Comprehensive in vitro inhibition analysis of 8 cytochrome P450 (CYP) enzymes by voriconazole: major effect on CYPs 2B6, 2C9, 2C19 and 3A

Division of Clinical Pharmacology, Department of Medicine, Indiana University, Indianapolis, USA

^* To whom correspondence should be addressed. Email: zdesta{at}iupui.edu.

	Abstract

Voriconazole is an effective antifungal drug, but adverse drug-drug interactions associated with its use are of major clinical concern. To identify mechanisms of these interactions, we tested the inhibitory potency of voriconazole on 8 human cytochrome P450 (CYP) enzymes. Isoform specific probes were incubated with human liver microsomes (HLMs) (or expressed CYPs) and cofactors in the absence and presence of voriconazole. Preincubation experiments were performed to test mechanism-based inactivation.
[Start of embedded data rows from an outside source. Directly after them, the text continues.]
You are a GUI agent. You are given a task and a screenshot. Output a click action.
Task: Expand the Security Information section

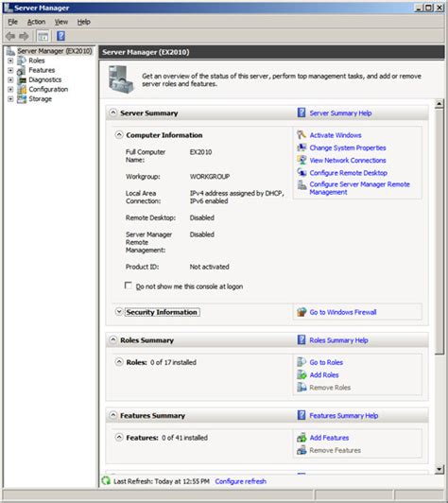[119, 311]
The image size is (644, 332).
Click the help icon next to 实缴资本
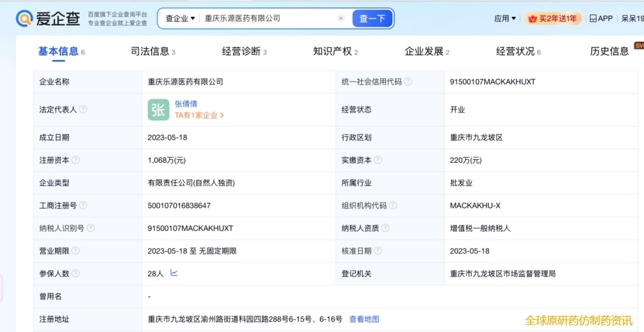pyautogui.click(x=378, y=160)
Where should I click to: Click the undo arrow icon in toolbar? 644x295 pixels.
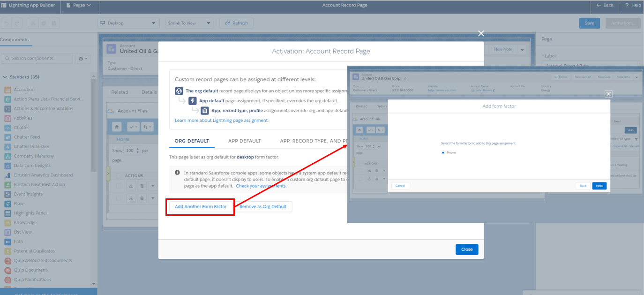pyautogui.click(x=6, y=23)
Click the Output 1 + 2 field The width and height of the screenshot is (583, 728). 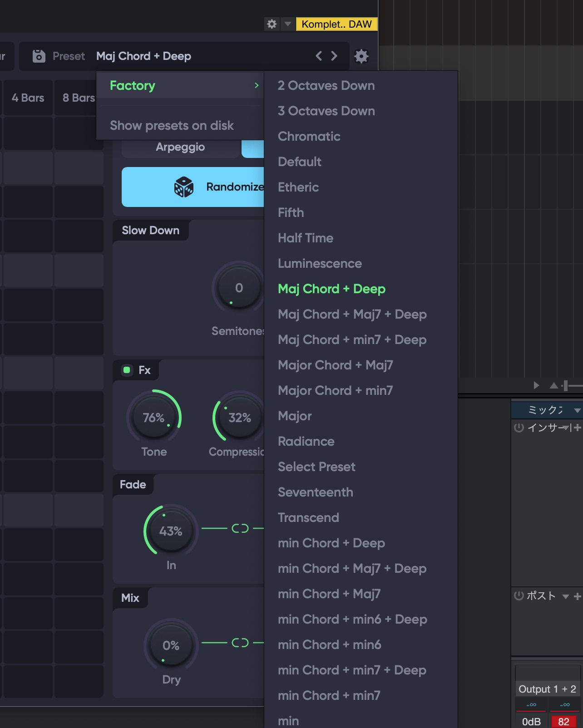tap(547, 689)
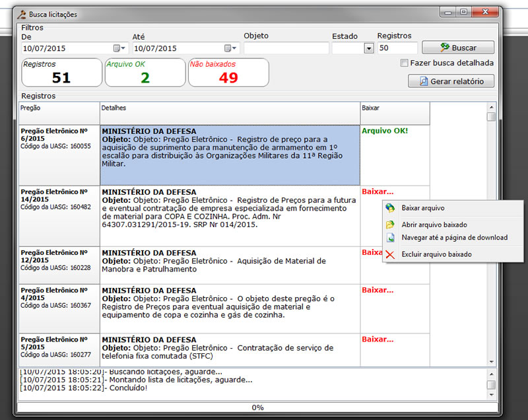Select Navegar até a página de download
The width and height of the screenshot is (528, 420).
(454, 238)

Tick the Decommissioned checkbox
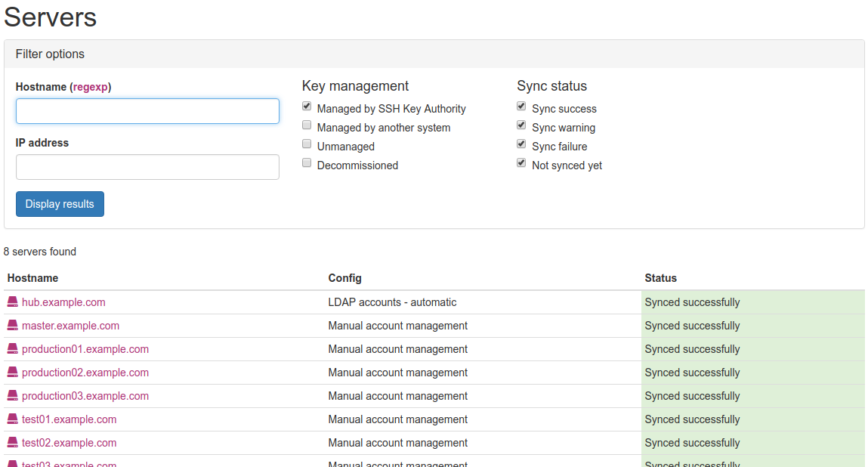click(307, 163)
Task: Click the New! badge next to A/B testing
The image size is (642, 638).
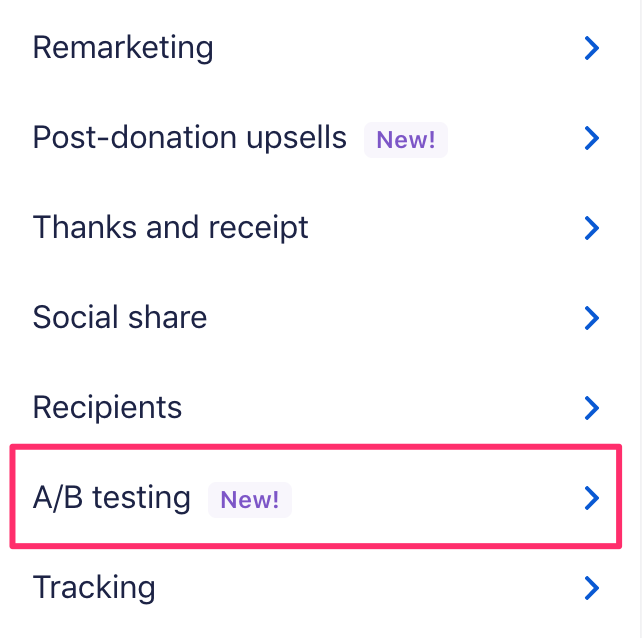Action: 249,498
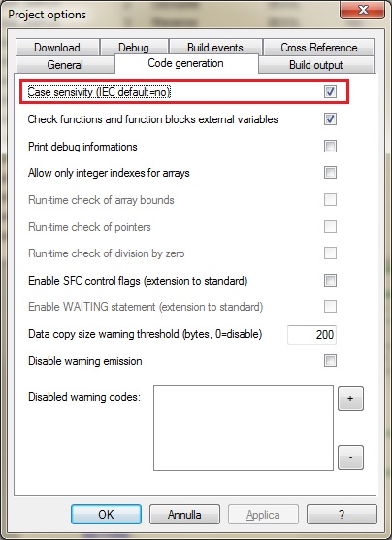Go to the Build events tab
This screenshot has width=392, height=540.
(215, 48)
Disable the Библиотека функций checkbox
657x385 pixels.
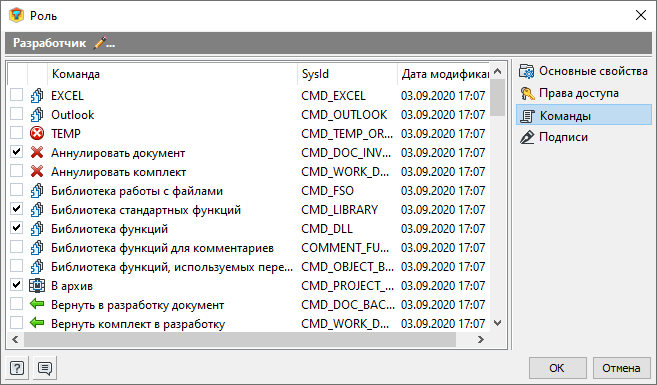point(16,228)
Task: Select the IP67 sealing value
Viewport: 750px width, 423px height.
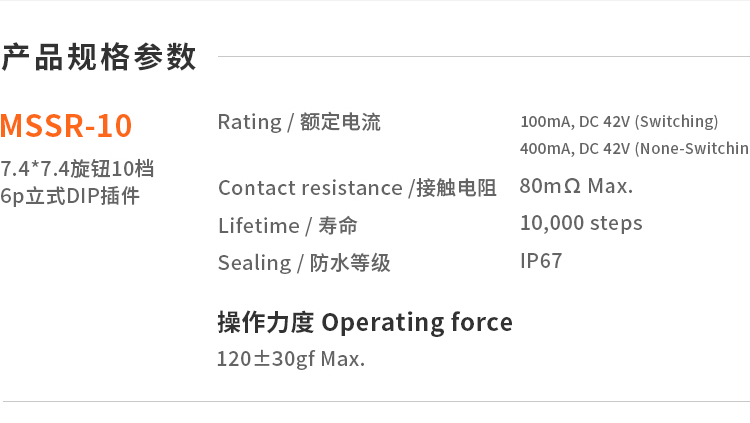Action: 541,261
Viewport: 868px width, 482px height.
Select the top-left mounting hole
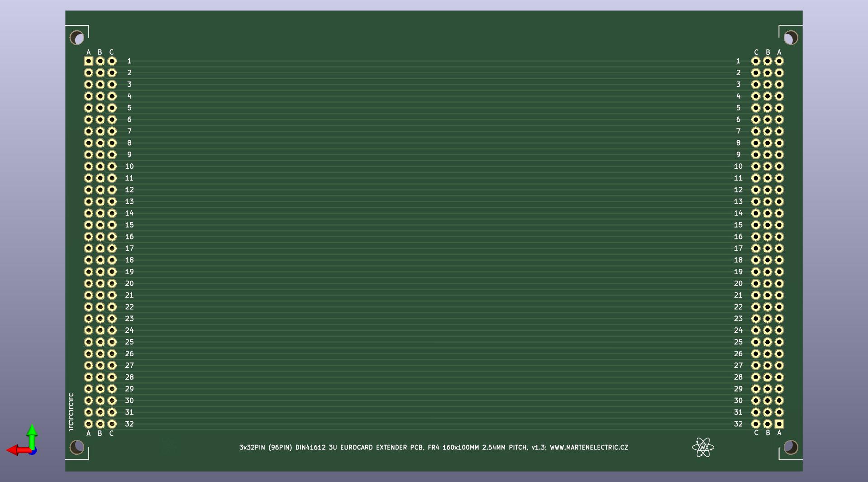[x=77, y=38]
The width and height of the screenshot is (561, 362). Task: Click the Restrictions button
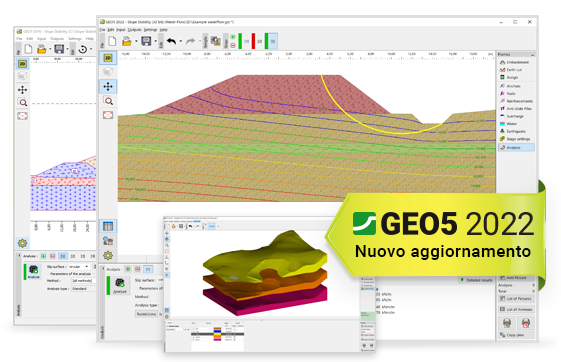146,314
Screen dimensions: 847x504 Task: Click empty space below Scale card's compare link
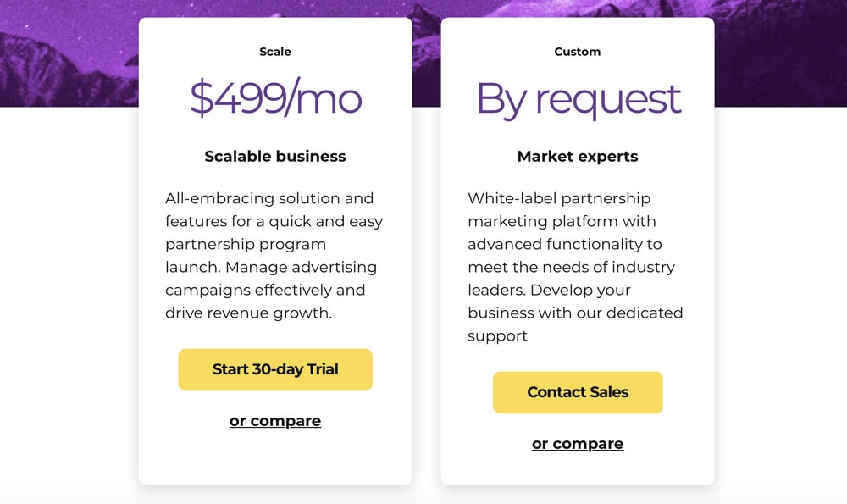(275, 457)
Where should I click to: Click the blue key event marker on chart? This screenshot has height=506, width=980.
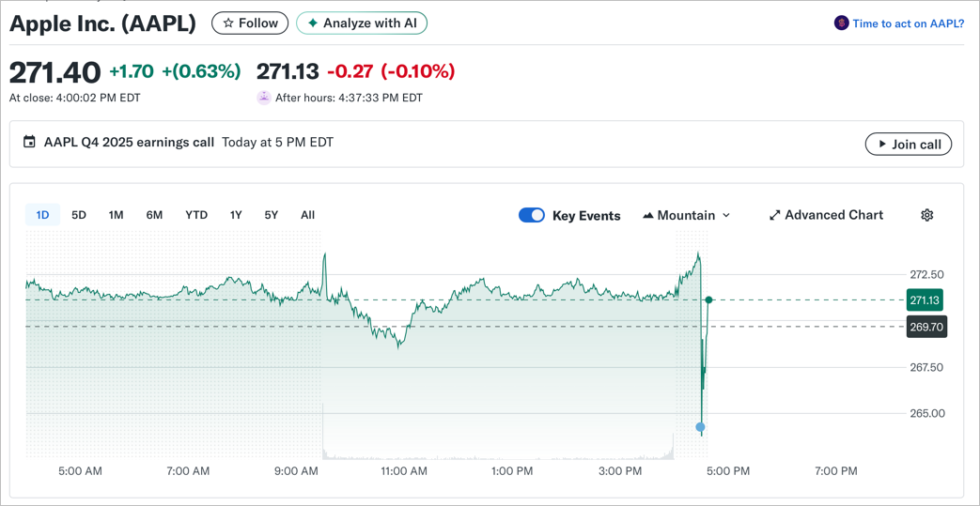[x=700, y=427]
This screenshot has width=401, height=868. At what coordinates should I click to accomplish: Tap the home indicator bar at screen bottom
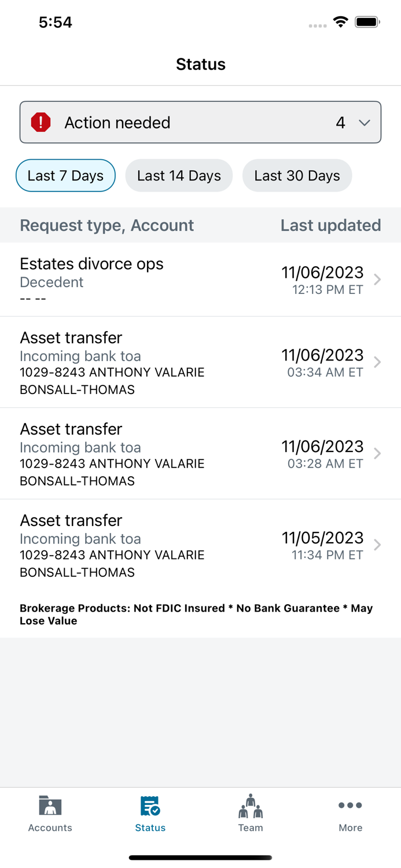pos(200,857)
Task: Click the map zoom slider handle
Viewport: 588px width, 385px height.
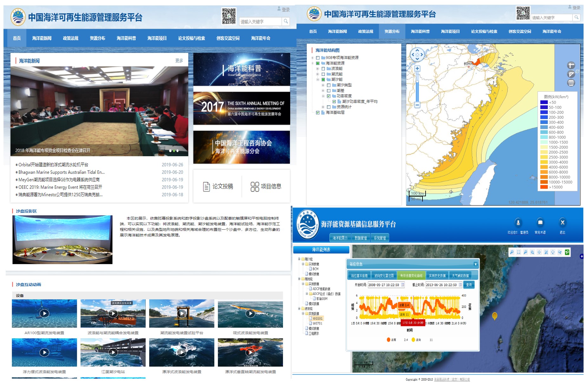Action: [417, 82]
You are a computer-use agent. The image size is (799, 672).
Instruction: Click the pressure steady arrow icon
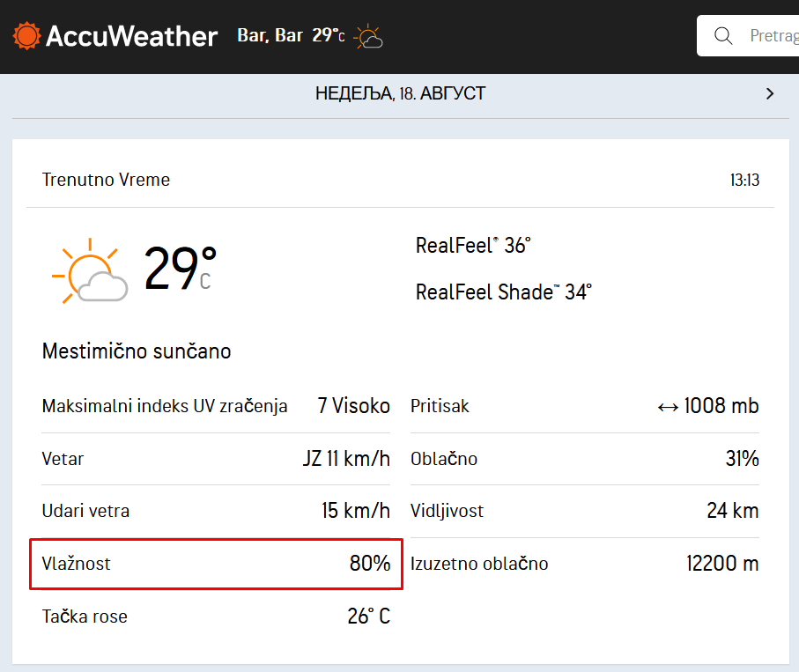(668, 407)
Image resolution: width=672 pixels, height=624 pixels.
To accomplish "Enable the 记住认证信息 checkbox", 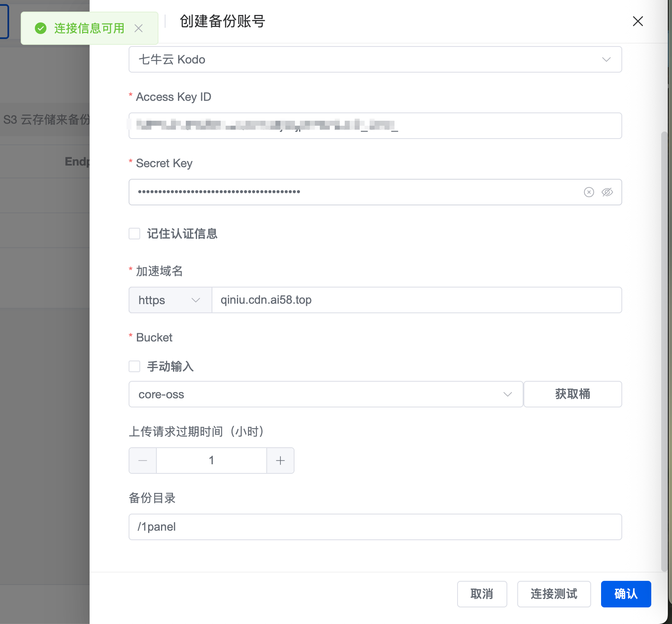I will 134,234.
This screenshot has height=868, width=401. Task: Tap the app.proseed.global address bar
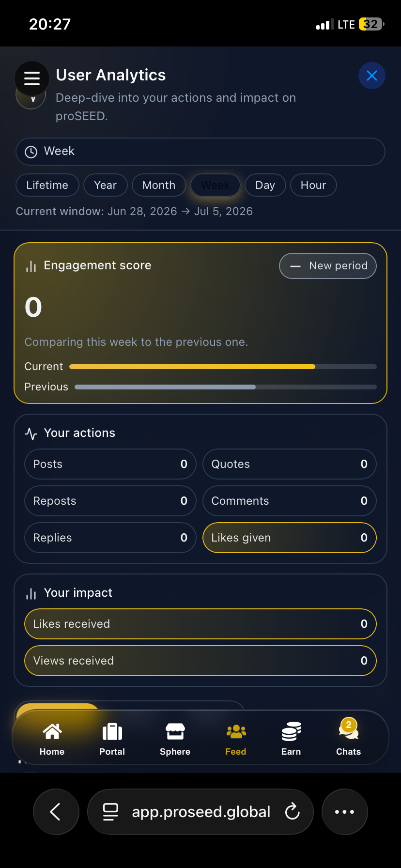[x=201, y=812]
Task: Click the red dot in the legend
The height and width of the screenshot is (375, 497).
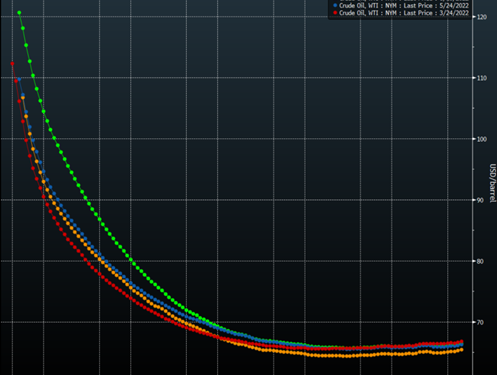Action: tap(335, 13)
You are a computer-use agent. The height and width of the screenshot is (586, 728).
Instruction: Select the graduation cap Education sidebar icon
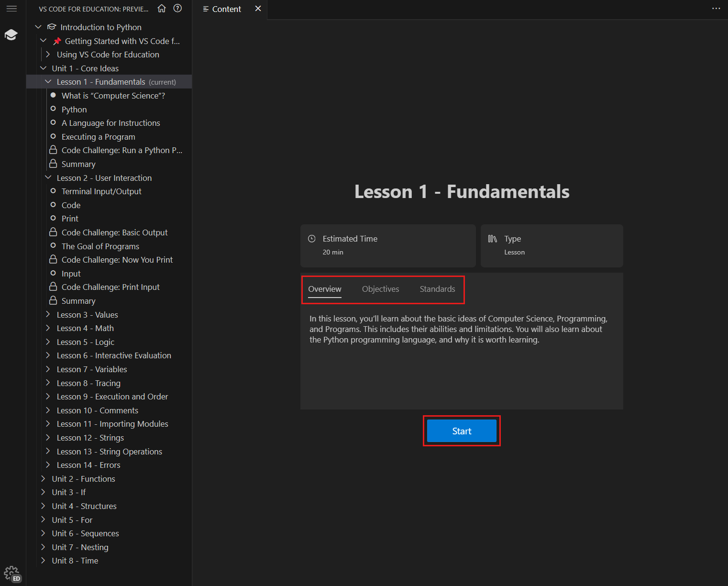11,34
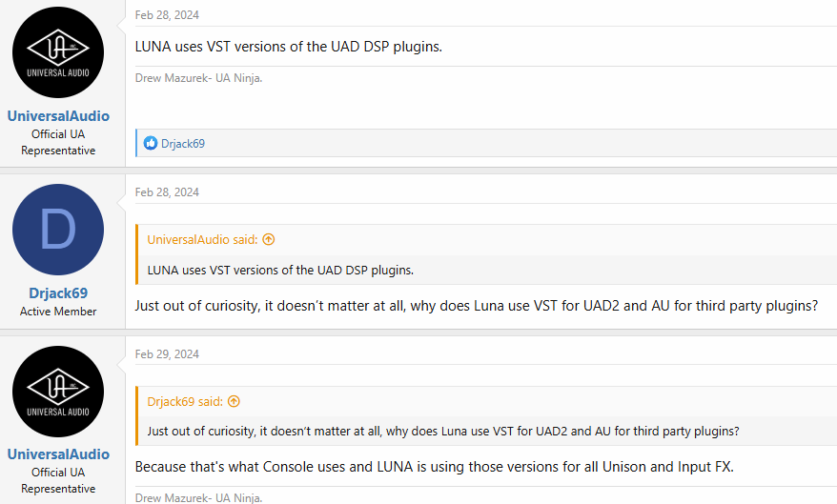Click UniversalAudio avatar in last post
This screenshot has height=504, width=837.
58,392
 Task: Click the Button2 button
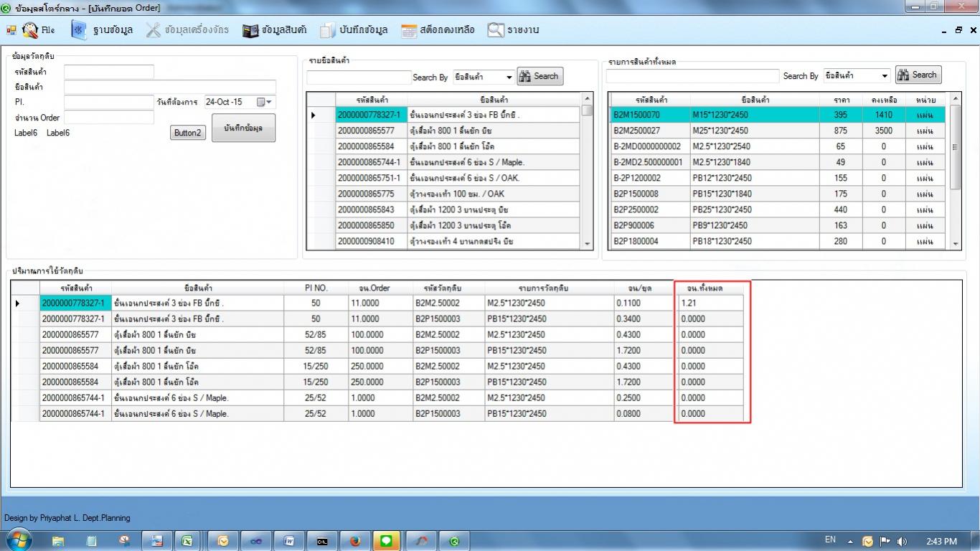[188, 133]
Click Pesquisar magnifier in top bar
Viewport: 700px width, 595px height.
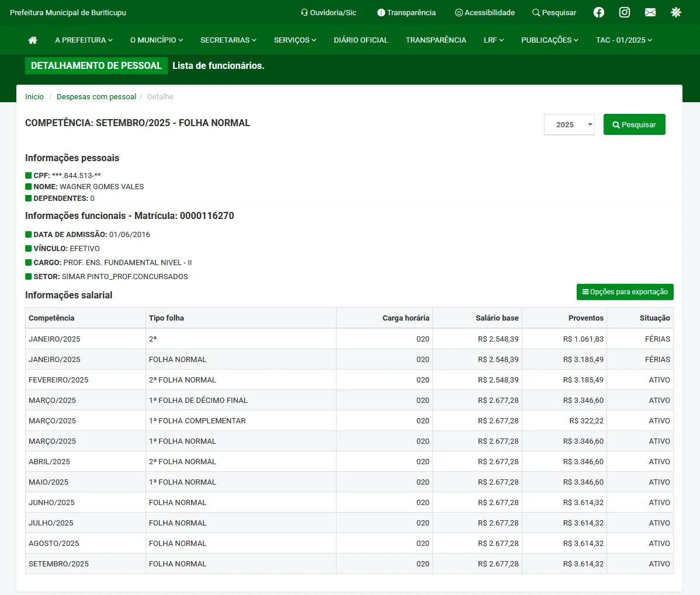tap(554, 12)
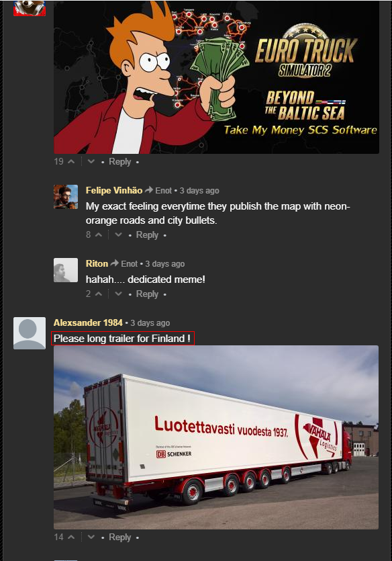The width and height of the screenshot is (392, 561).
Task: Upvote Felipe Vinhão's comment
Action: click(99, 235)
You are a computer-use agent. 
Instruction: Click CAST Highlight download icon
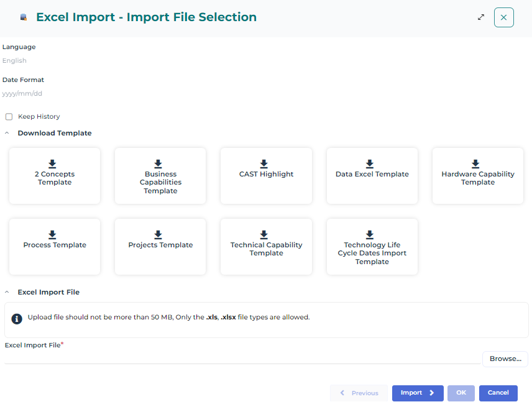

In pilot experiments, voriconazole showed inhibition of CYP2B6, CYP2C9, CYP2C19 and CYP3A (IC50s values, <6µM); its effect on CYP1A2, CYP2A6, CYP2C8 and CYP2D6 was marginal (inhibition <25% at 100µM voriconazole). Further detailed experiments in HLMs show that voriconazole is a potent competitive inhibitor of CYP2B6 (K_i<0.5), CYP2C9 (K_i = 2.79µM) and CYP2C19 (K_i = 5.1 µM). The inhibition of CYP3A by voriconazole was explained by noncompetitive (K_i = 2.97 µM) and competitive (K_i = 0.66 µM) mode of inhibition. In vivo prediction from these in vitro data suggests that voriconazole would substantially increase the exposure of drugs metabolized by CYP2B6, CYP2C9, CYP2C19 and CYP3A. Clinicians should be aware of these interactions and monitor patients for adverse effects or failure of therapy.